A friend sends a link from Conway about a paroled convict who’d also spent time in the Department of Community Correction’s technical violators center. He has now been charged with committing a murder shortly after his most recent release from a hoped-for rehabilitative stint in the center.
Criminals do not always go straight. Offenders with non-violent records — theft was in the record of this accused killer — sometimes turn violent. Every case of a parolee is not evidence of a failure of the parole system. Some, however, are.
All of which is a good opportunity to mention that this Saturday is the Arkansas Times Festival of Ideas.
The event features people we’ve written about as visionaries in this week’s cover story of the print edition of the Arkansas Times.
Programs Saturday afternoon will be held at the Old State House, Historic Arkansas Museum, Clinton School of Public Service. Topics include music, film, gifted education and, getting around to my original point, crime and punishment.
At 2 p.m. Saturday at the Old State House, I’ll moderate a panel with Mayor Mark Stodola, state Sen. David Sanders and City Director Ken Richardson. The title: “Rehabilitate or Incarcerate: Crime and parole in Little Rock.”

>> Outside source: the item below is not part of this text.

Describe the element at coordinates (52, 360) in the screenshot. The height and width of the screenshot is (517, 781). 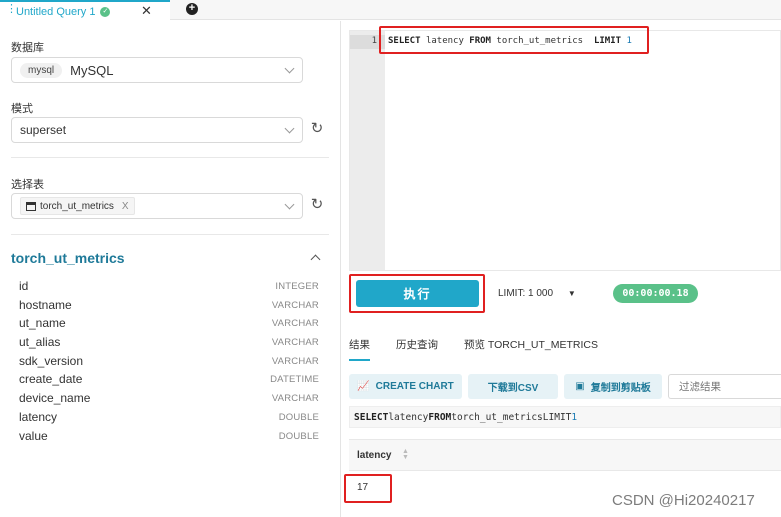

Sanders earns a mention in this week’s attention for his laser-like focus on demonstrated shortcomings in the state’s parole system. Mayor Stodola, where the buck stops on city efforts to battle crime in the state’s largest city, has often cited the burden Little Rock faces as the home of an inordinate percentage of the state’s parolees. Richardson represents a city neighborhood where many of the parolees return. He also works in private life in a nonprofit dedicated to brightening the future of at-risk kids. Is there a way to a better parole system that is more than more lockup time for offenders? Beyond blame, are there solutions.
The mayor has been having some interesting dialogues with a couple of inner city activists, for example, on policing issues. I’m hopeful they and many others will turn out for some discussion that brings light as well as heat to one of the day’s top topics.
UPDATE: I heard from Dina Tyler, chief spokeswoman for the Department of Community Correction, who thought the panel should have a representative from her end of the business if paroles were going to be discussed. I said that I didn’t intend this as a throwdown on her department — though undoubtedly some of that will happen — but something with a broader focus. But I also invited her to come and participate and she plans to do so, along with Sheila Sharp, the new department director.